Lecture 1 Flashcards
Opportunity cost
what you have to give up in order to get something
Opportunity cost formula
|Slope of PPF| which is |∆y/∆x of PPF|
inversed: 1/|∆y/∆x|
Deductible
amount of money you have to pay yourself until insurance covers the rest of the amount
Equilibrium
Situation where no people would be better off doing something else
Marginal cost
the additional cost it takes to make or do something extra than you’ve been already doing
Absolute advantage
Being able to produce more (higher amount) than others
Comparative advantage
Being able to produce a product at lower opportunity cost than others
PPF
Production possibility frontier.
All efficient possibilities of production between two products
Most common economics research type?
Empirical (Data work)
Economics definition
Study of how people and companies make choices.

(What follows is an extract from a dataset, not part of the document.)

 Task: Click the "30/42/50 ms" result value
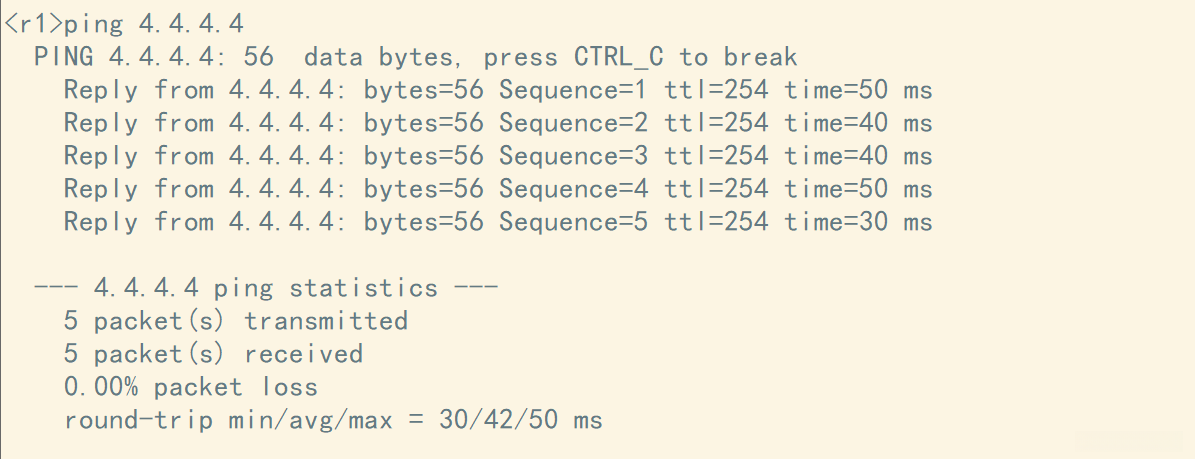pos(521,420)
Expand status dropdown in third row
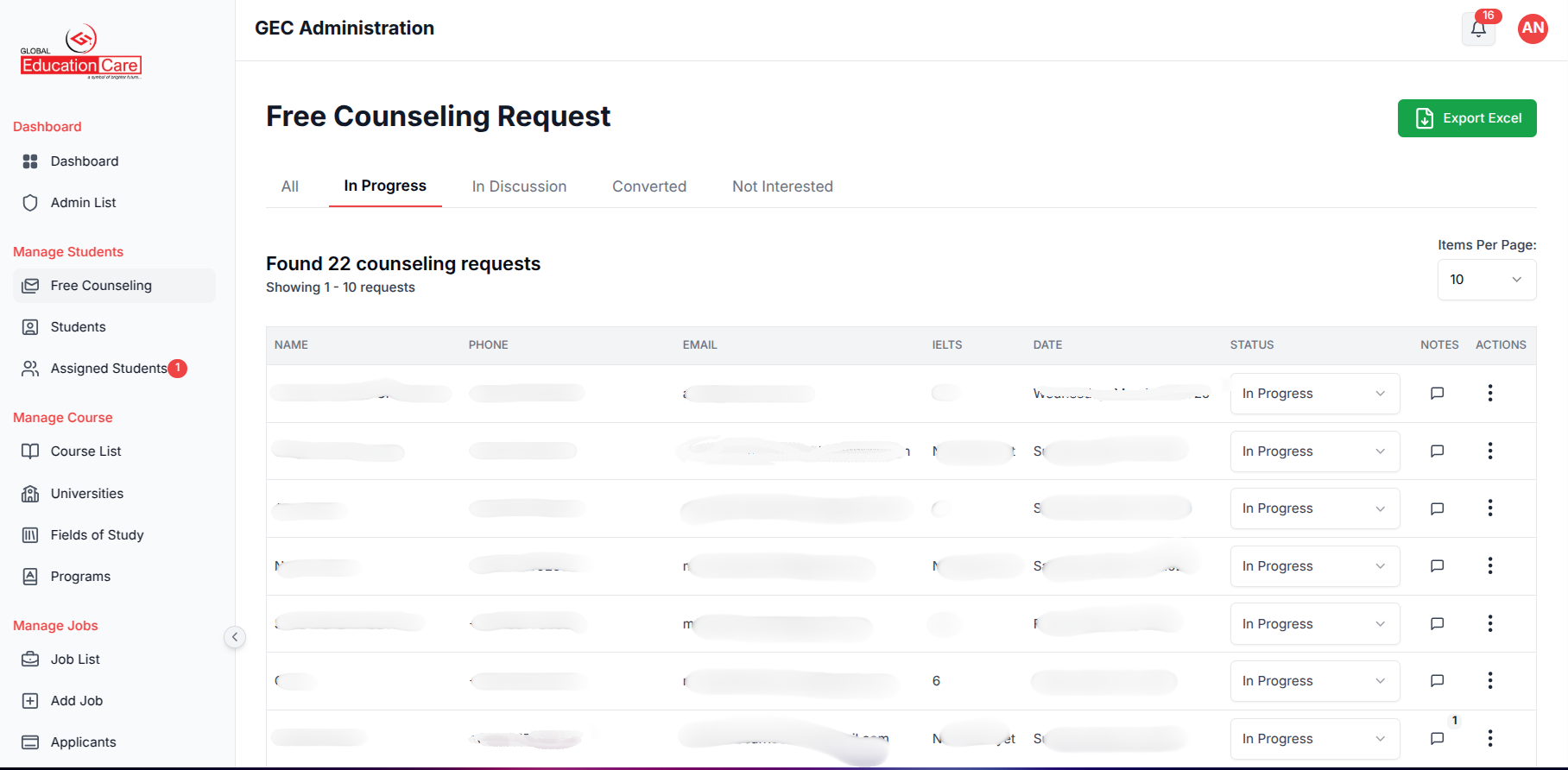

Consequences of those choices
Model
simplified description of reality, designed to generate hypotheses about economic behavior that can be tested
Positive analysis
Analysis in which objective “how things are” approach is used
Descriptive, objectively correct answer)
Normative analysis
Analysis in which (partly) subjective “how things should be” approach is used
(Prescriptive)
12 Principles of economics
- You must choose because there is a limit on resources
- True cost of things is its opportunity cost
- “How much” is a decision at the margin
- People usually react to incentives, exploiting opportunities to make themselves better off
- There are gains from trade
- Markets move toward equilibrium
- Resources should be used efficiently to achieve society’s goals
- Markets usually lead to efficiency
- When markets fail to achieve efficiency, government intervention can improve society’s welfare.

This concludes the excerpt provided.